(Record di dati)
==========

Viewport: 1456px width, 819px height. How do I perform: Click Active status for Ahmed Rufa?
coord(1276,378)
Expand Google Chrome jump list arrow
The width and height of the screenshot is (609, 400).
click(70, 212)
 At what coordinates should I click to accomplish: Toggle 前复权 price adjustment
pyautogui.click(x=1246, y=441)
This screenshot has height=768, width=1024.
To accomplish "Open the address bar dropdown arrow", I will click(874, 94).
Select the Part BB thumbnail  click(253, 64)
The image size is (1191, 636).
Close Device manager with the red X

==========

Riscrivi tutte le righe del materiale qui sopra sotto forma di elenco numerato, omettendo le righe vuote.

1. Viewport: 1456px width, 819px height. How do I perform: Click Active status for Ahmed Rufa?
2. coord(1276,378)
3. Expand Google Chrome jump list arrow
4. The width and height of the screenshot is (609, 400).
5. click(70, 212)
6.  At what coordinates should I click to accomplish: Toggle 前复权 price adjustment
7. pyautogui.click(x=1246, y=441)
8. This screenshot has height=768, width=1024.
9. To accomplish "Open the address bar dropdown arrow", I will click(874, 94).
10. Select the Part BB thumbnail  click(253, 64)
11. The image size is (1191, 636).
12. Close Device manager with the red X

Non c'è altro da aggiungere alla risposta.